**The problem:** Return every line below in which "agent" appears.

(Stored records)

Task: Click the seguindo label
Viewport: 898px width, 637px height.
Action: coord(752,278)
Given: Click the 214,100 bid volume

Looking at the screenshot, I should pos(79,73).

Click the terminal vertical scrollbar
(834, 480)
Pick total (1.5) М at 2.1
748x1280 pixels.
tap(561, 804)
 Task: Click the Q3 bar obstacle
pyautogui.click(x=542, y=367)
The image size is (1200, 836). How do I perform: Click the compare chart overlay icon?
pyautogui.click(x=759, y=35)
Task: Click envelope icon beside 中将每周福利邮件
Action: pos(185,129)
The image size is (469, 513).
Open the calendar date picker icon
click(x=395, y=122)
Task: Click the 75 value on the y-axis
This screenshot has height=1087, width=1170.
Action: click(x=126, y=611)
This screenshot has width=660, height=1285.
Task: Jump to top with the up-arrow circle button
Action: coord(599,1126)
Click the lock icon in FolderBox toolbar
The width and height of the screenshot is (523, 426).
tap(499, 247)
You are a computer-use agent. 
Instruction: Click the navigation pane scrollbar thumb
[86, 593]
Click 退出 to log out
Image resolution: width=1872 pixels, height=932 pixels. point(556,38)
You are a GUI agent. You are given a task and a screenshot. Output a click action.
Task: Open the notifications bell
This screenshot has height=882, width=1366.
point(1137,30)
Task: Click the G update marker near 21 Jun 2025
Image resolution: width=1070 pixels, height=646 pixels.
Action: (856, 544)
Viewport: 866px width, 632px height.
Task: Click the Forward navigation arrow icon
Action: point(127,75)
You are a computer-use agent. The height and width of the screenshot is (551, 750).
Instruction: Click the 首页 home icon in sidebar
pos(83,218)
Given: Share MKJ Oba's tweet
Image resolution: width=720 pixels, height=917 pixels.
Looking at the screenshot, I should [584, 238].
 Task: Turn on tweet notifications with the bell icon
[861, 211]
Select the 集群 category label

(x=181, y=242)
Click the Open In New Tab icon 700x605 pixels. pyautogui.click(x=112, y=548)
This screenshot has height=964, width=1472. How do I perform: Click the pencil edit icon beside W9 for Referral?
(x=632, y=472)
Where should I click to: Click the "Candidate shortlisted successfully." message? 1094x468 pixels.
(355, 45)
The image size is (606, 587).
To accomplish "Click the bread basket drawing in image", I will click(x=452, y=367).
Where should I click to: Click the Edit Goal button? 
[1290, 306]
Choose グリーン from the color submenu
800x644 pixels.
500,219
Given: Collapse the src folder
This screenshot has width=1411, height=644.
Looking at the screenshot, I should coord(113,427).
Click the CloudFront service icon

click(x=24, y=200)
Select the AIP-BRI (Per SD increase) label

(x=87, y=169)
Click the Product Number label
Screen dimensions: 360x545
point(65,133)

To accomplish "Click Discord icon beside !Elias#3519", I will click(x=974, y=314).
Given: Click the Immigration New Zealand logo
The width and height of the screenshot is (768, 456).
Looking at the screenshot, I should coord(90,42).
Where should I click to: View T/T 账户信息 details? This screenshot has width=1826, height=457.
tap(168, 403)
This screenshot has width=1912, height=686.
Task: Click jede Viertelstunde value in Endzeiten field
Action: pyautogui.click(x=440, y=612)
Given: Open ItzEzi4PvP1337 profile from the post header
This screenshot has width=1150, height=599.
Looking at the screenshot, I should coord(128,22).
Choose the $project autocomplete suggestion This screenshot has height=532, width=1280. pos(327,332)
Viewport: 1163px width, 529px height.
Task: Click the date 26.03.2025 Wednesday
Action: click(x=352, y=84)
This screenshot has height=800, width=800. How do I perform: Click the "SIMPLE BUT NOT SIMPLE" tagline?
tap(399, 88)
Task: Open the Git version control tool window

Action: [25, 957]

**Answer:**
You are a computer-use agent. 
You are a GUI agent. You are given a task and a screenshot. Output a click action.
You are a computer-use agent. The height and width of the screenshot is (551, 750).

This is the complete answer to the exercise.